Все мы посмотрели на берег. За маслянистой коричневой гладью зловонной горячей реки угрюмо и зловеще высился лес — черный, плотный, мертвый, кое-где подернутый дымкой ядовитых испарений. Вот потянул ветерок, и с берега донесся странный аромат — сильный и своеобразный.
Пахло не то уборной, не то парфюмерным магазином, еще немножко грязной баней… и еще моргом…
Мы переглянулись.
— Вон там годами бродят наши чиновники! — мягко сказал полковник. — Годами! И гилейный лес вдоль рек — это еще не самое страшное. На востоке Бельгийского Конго расположен лесной массив диаметром в полтысячи километров — ужасные Итурийские дебри. Слышали? Эти леса непроходимы, там нет людей, кроме пигмеев, если только этих выродков считать за людей. Итурийские леса еще никто не пересекал пешком. Белые это делают только по реке Итури, на самолете или на машине, которая быстро пробегает по единственному шоссе, рассекающему лес посредине. Пойти туда пешком может только самоубийца, а пройти эти дебри и остаться живым суждено только герою.
— Ну а я-то здесь причем?
— Я делаю вам дружеское предложение. Перестаньте ходить по задворкам и считать мусорные кучи. Наберитесь храбрости, рискните своей драгоценной жизнью и пройдите Итурийский лесной массив с запада на восток, из Стэнливилля до начала гор, до Уганды. Только тогда вы станете африканцем и получите право вынести суждение о здешней жизни!

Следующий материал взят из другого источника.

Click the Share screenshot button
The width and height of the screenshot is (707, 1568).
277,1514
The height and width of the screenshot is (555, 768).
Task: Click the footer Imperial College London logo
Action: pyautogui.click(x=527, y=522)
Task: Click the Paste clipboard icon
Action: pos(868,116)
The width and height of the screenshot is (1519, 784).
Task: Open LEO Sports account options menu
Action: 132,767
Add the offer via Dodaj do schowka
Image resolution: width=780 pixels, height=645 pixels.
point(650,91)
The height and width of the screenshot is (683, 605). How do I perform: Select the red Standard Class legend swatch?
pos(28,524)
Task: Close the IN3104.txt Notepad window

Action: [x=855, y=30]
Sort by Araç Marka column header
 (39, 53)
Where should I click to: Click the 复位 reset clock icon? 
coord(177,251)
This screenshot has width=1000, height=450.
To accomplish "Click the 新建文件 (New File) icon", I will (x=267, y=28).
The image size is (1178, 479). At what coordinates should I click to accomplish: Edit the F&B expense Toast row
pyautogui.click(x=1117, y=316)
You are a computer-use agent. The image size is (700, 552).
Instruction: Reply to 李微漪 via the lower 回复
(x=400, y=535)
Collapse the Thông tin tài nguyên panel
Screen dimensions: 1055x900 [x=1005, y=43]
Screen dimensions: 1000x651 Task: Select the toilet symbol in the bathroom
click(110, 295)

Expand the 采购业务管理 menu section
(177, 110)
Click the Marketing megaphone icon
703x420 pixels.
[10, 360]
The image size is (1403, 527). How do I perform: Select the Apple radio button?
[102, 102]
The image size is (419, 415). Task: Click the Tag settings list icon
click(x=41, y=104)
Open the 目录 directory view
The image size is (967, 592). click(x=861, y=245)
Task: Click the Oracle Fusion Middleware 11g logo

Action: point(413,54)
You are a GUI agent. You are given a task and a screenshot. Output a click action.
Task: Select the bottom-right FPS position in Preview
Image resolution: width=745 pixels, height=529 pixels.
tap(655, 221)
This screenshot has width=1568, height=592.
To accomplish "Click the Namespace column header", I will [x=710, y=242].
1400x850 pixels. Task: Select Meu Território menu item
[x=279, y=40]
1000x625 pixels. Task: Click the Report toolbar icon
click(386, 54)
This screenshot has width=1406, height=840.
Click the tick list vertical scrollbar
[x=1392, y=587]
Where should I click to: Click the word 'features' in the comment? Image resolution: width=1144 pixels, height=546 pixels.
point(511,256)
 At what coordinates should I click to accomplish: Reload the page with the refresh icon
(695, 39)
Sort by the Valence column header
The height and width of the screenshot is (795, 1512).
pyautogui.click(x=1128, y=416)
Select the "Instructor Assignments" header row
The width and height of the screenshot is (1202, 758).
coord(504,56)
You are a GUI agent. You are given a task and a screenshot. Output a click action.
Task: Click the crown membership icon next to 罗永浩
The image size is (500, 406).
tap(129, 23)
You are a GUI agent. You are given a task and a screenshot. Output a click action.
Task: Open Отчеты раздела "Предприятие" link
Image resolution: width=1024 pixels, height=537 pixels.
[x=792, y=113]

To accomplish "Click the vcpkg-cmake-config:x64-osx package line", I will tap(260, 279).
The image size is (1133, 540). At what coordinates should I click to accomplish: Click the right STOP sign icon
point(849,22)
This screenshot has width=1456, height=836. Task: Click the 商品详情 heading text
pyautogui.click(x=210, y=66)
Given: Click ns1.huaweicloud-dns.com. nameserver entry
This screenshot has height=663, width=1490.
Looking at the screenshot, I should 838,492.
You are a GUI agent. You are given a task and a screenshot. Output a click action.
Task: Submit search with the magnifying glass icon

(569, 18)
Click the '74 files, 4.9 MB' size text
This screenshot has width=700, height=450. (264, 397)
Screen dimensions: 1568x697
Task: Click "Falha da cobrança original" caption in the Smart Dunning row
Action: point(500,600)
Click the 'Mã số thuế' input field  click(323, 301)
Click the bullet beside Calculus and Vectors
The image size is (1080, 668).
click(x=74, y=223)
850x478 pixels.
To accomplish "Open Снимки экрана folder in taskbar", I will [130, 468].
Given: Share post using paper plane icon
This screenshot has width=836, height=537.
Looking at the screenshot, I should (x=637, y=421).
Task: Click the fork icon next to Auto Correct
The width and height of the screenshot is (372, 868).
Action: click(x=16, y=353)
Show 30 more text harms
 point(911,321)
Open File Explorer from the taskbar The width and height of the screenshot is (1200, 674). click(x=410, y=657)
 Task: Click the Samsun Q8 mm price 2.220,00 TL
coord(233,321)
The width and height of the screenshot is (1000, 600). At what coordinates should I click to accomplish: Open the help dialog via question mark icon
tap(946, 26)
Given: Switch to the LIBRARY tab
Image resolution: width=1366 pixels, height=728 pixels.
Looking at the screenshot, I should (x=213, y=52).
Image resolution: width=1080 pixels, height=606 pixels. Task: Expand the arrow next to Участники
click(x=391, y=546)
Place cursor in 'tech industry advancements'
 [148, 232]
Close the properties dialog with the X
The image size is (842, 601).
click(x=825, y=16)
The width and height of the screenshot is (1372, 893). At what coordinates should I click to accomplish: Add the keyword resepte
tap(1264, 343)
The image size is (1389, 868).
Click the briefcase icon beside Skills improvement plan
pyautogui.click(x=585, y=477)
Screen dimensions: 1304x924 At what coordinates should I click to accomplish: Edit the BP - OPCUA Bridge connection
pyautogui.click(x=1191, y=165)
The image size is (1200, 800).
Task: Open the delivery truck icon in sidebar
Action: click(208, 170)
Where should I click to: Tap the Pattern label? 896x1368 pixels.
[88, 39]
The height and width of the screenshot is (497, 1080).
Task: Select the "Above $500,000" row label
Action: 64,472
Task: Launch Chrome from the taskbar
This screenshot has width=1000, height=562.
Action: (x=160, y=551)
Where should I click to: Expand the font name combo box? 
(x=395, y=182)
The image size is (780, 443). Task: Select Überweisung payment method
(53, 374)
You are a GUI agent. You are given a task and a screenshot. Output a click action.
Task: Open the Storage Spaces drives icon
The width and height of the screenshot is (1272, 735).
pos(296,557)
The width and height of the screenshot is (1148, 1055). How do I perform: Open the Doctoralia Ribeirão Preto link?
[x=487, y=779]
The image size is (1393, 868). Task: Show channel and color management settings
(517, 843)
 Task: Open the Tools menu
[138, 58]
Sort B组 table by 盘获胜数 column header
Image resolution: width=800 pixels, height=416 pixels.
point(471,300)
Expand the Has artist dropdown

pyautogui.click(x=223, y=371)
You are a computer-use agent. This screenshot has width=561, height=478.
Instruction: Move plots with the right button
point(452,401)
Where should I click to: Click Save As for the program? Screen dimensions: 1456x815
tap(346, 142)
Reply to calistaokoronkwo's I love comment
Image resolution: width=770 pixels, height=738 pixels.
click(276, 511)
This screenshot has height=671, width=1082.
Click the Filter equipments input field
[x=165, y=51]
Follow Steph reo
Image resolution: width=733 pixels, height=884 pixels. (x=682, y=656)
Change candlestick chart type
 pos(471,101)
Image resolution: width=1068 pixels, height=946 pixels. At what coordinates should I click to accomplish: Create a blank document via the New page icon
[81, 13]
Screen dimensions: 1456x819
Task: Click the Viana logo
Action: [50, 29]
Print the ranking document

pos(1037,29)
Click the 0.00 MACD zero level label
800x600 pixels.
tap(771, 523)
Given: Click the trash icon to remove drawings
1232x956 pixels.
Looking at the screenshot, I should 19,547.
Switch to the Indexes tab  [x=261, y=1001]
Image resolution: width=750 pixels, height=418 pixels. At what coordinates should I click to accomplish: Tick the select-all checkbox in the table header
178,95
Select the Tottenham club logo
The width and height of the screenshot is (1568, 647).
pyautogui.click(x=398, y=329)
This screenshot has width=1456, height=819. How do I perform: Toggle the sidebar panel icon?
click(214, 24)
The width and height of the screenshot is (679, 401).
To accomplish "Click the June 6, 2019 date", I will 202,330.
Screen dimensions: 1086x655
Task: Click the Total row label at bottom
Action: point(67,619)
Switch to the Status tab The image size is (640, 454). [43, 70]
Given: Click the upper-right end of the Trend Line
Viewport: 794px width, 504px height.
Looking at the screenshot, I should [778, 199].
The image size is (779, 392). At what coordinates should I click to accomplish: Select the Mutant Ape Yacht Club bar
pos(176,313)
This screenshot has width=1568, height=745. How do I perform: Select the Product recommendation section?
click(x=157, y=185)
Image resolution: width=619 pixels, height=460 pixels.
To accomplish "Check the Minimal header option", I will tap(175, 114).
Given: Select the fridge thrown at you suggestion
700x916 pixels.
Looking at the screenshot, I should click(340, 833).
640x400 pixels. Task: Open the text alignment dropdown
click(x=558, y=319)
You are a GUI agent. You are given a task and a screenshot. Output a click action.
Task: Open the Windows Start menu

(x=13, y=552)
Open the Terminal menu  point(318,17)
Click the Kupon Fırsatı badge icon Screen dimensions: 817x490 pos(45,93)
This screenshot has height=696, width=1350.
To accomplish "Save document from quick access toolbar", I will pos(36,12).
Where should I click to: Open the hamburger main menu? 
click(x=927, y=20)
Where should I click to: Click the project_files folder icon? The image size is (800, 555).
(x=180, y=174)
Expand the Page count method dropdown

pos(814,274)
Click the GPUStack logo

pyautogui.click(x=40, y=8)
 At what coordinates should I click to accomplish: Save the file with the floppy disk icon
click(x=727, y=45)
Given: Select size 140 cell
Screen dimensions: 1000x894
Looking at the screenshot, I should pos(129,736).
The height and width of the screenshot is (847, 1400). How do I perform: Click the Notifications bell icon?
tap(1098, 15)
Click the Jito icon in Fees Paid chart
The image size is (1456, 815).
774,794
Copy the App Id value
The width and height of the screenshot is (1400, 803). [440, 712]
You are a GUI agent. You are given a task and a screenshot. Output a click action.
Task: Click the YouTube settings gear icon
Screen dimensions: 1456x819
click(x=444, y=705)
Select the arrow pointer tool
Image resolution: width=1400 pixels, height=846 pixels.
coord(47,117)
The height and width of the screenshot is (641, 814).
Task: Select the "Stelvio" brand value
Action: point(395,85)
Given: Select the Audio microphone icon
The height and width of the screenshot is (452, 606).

Мы трое широко раскрыли глаза, а полковник, добряцки ухмыляясь, взялся опять за ручку граммофона, мурлыча «На моем жилете»…
— Это невыполнимо. Я немного знаю Итурийские гилеи. Умереть ни за что ни про что просто глупо, — очень серьезно сказал консул.
— Это глупо! — воскликнул пылко миссионер, — я тоже немного знаю гилеи: они непроходимы. Пятьсот километров зеленого ада! Невыполнимо, просто невыполнимо!
Полковник в полоборота остро посмотрел на меня.
— Сердечко ёкнуло, мой милый герой?
Я молчал.
— Глупо, — повторил консул, — и невыполнимо.
— Невыполнимо и глупо! — подтвердил миссионер.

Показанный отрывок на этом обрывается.